Tudo bem. Sejam abençoadas todas as gargantas. Mas hoje também temos um outro fato para prestarmos atenção: é o evangelho de hoje, em que se narra o corte de uma garganta, ou seja, a decapitação de João Batista, preso e indefeso, porque era Voz. Uma voz que, a serviço dos desígnios divinos, implorava ao povo que se convertesse com urgência, porque o Reino de Deus já ia ser inaugurado. Uma voz que denunciava as injustiças cometidas, os desvios dos israelitas das leis de Deus. Uma voz que não teve covardia até diante do próprio tirano Herodes, devido ao seu adultério, e por isso foi preso.
A esposa do tirano, Herodíades, exigiu que essa voz fosse calada, e foi atendida.
A garganta de São Brás não estava inativa, omissa.

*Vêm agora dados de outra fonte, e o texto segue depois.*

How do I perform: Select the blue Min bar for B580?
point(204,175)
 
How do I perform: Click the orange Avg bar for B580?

Ao conseguir curar, por intervenção divina, um menino que estava com sua pequenina garganta sufocada por uma espinha de peixe, nos vem uma mensagem muito preocupante também: a nossa garganta, por acaso, também não está sufocada pela mesma espinha? Porque desde os primórdios do cristianismo o Peixe é uma representação cristã de Jesus, devido a esta palavra, em grego, ser ΙΧΘΥΣ (ichthus) = PEIXE. Utilizando as primeiras letras dessa palavra, formaram o anagrama “Jesus Cristo Filho de Deus Salvador”.
Se uma garganta, por mais que tenha saúde física e em perfeito estado de funcionamento, não é utilizada para anunciar Jesus Cristo… ela está doente, precisando de cura espiritual. Porque a função da garganta é ser canal para a proclamação da Palavra, Jesus Cristo Filho de Deus Salvador, o peixe ali preso por uma garganta omissa.
Que a bênção das gargantas faça com que nós as coloquemos para servir à Palavra.